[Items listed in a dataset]
● ● ● ● ● ● ●

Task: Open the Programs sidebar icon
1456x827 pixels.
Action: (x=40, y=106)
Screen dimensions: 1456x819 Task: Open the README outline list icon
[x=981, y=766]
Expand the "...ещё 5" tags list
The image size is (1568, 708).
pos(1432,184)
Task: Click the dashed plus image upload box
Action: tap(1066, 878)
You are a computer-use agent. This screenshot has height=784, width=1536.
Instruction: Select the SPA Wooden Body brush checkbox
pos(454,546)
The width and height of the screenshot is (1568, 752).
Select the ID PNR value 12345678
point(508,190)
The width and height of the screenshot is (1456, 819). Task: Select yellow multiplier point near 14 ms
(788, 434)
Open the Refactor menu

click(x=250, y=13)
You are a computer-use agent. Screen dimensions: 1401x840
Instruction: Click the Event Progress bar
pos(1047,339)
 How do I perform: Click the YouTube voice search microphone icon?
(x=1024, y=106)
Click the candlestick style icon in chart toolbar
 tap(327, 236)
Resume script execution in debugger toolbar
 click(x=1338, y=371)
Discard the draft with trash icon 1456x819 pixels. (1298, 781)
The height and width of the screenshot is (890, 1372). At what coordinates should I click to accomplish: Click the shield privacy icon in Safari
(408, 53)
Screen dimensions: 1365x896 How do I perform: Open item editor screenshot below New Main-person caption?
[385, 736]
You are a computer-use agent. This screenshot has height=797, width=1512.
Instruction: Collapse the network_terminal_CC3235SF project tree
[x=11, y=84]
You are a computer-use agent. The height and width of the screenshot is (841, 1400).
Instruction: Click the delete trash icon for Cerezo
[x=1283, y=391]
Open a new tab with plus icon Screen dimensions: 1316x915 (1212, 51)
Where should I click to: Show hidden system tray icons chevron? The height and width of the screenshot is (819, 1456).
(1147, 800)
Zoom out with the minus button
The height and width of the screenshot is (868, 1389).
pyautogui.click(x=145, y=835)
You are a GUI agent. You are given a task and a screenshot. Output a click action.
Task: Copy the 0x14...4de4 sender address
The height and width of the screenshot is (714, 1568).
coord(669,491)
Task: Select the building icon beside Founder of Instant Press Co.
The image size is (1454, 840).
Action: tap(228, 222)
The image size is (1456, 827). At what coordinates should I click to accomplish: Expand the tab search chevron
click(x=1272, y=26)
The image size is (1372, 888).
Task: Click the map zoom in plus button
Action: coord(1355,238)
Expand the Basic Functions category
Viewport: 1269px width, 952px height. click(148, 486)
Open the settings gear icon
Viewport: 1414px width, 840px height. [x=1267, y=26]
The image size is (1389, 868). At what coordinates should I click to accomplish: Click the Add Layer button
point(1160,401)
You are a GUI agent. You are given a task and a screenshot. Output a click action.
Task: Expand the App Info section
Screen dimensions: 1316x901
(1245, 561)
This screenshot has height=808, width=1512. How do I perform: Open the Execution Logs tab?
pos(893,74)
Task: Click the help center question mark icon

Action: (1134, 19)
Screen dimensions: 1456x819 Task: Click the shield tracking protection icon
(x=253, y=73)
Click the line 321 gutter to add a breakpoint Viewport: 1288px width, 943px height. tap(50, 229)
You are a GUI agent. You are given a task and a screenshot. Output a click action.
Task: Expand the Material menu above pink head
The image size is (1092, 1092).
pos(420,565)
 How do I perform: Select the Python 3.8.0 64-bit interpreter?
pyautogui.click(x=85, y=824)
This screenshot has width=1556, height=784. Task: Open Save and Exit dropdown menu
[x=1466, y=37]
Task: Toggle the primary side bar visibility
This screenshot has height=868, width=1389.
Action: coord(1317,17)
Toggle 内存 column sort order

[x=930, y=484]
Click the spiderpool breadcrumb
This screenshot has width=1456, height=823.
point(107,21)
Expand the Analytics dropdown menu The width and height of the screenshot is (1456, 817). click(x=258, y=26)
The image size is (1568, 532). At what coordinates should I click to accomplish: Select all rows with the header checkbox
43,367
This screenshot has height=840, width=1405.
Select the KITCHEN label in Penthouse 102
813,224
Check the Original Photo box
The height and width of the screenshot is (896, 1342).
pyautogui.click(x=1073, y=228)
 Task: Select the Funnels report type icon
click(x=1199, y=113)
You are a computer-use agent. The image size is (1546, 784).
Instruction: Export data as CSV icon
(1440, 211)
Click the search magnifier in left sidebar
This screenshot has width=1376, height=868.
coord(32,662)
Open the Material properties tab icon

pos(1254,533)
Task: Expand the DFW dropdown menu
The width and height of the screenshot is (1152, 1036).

● ● ● ● ● ● ●

The whole of the data is to be returned with every line intact.

_Solution to this problem_
Task: Open the Programs sidebar icon
1456x827 pixels.
Action: (x=40, y=106)
Screen dimensions: 1456x819 Task: Open the README outline list icon
[x=981, y=766]
Expand the "...ещё 5" tags list
The image size is (1568, 708).
pos(1432,184)
Task: Click the dashed plus image upload box
Action: tap(1066, 878)
You are a computer-use agent. This screenshot has height=784, width=1536.
Instruction: Select the SPA Wooden Body brush checkbox
pos(454,546)
The width and height of the screenshot is (1568, 752).
Select the ID PNR value 12345678
point(508,190)
The width and height of the screenshot is (1456, 819). Task: Select yellow multiplier point near 14 ms
(788, 434)
Open the Refactor menu

click(x=250, y=13)
You are a computer-use agent. Screen dimensions: 1401x840
Instruction: Click the Event Progress bar
pos(1047,339)
 How do I perform: Click the YouTube voice search microphone icon?
(x=1024, y=106)
Click the candlestick style icon in chart toolbar
 tap(327, 236)
Resume script execution in debugger toolbar
 click(x=1338, y=371)
Discard the draft with trash icon 1456x819 pixels. (1298, 781)
The height and width of the screenshot is (890, 1372). At what coordinates should I click to accomplish: Click the shield privacy icon in Safari
(408, 53)
Screen dimensions: 1365x896 How do I perform: Open item editor screenshot below New Main-person caption?
[385, 736]
You are a computer-use agent. This screenshot has height=797, width=1512.
Instruction: Collapse the network_terminal_CC3235SF project tree
[x=11, y=84]
You are a computer-use agent. The height and width of the screenshot is (841, 1400).
Instruction: Click the delete trash icon for Cerezo
[x=1283, y=391]
Open a new tab with plus icon Screen dimensions: 1316x915 (1212, 51)
Where should I click to: Show hidden system tray icons chevron? The height and width of the screenshot is (819, 1456).
(1147, 800)
Zoom out with the minus button
The height and width of the screenshot is (868, 1389).
pyautogui.click(x=145, y=835)
You are a GUI agent. You are given a task and a screenshot. Output a click action.
Task: Copy the 0x14...4de4 sender address
The height and width of the screenshot is (714, 1568).
coord(669,491)
Task: Select the building icon beside Founder of Instant Press Co.
The image size is (1454, 840).
Action: tap(228, 222)
The image size is (1456, 827). At what coordinates should I click to accomplish: Expand the tab search chevron
click(x=1272, y=26)
The image size is (1372, 888).
Task: Click the map zoom in plus button
Action: coord(1355,238)
Expand the Basic Functions category
Viewport: 1269px width, 952px height. click(148, 486)
Open the settings gear icon
Viewport: 1414px width, 840px height. [x=1267, y=26]
The image size is (1389, 868). At what coordinates should I click to accomplish: Click the Add Layer button
point(1160,401)
You are a GUI agent. You are given a task and a screenshot. Output a click action.
Task: Expand the App Info section
Screen dimensions: 1316x901
(1245, 561)
This screenshot has height=808, width=1512. How do I perform: Open the Execution Logs tab?
pos(893,74)
Task: Click the help center question mark icon

Action: (1134, 19)
Screen dimensions: 1456x819 Task: Click the shield tracking protection icon
(x=253, y=73)
Click the line 321 gutter to add a breakpoint Viewport: 1288px width, 943px height. tap(50, 229)
You are a GUI agent. You are given a task and a screenshot. Output a click action.
Task: Expand the Material menu above pink head
The image size is (1092, 1092).
pos(420,565)
 How do I perform: Select the Python 3.8.0 64-bit interpreter?
pyautogui.click(x=85, y=824)
This screenshot has width=1556, height=784. Task: Open Save and Exit dropdown menu
[x=1466, y=37]
Task: Toggle the primary side bar visibility
This screenshot has height=868, width=1389.
Action: coord(1317,17)
Toggle 内存 column sort order

[x=930, y=484]
Click the spiderpool breadcrumb
This screenshot has width=1456, height=823.
point(107,21)
Expand the Analytics dropdown menu The width and height of the screenshot is (1456, 817). click(x=258, y=26)
The image size is (1568, 532). At what coordinates should I click to accomplish: Select all rows with the header checkbox
43,367
This screenshot has height=840, width=1405.
Select the KITCHEN label in Penthouse 102
813,224
Check the Original Photo box
The height and width of the screenshot is (896, 1342).
pyautogui.click(x=1073, y=228)
 Task: Select the Funnels report type icon
click(x=1199, y=113)
You are a computer-use agent. The image size is (1546, 784).
Instruction: Export data as CSV icon
(1440, 211)
Click the search magnifier in left sidebar
This screenshot has width=1376, height=868.
coord(32,662)
Open the Material properties tab icon

pos(1254,533)
Task: Expand the DFW dropdown menu
The width and height of the screenshot is (1152, 1036).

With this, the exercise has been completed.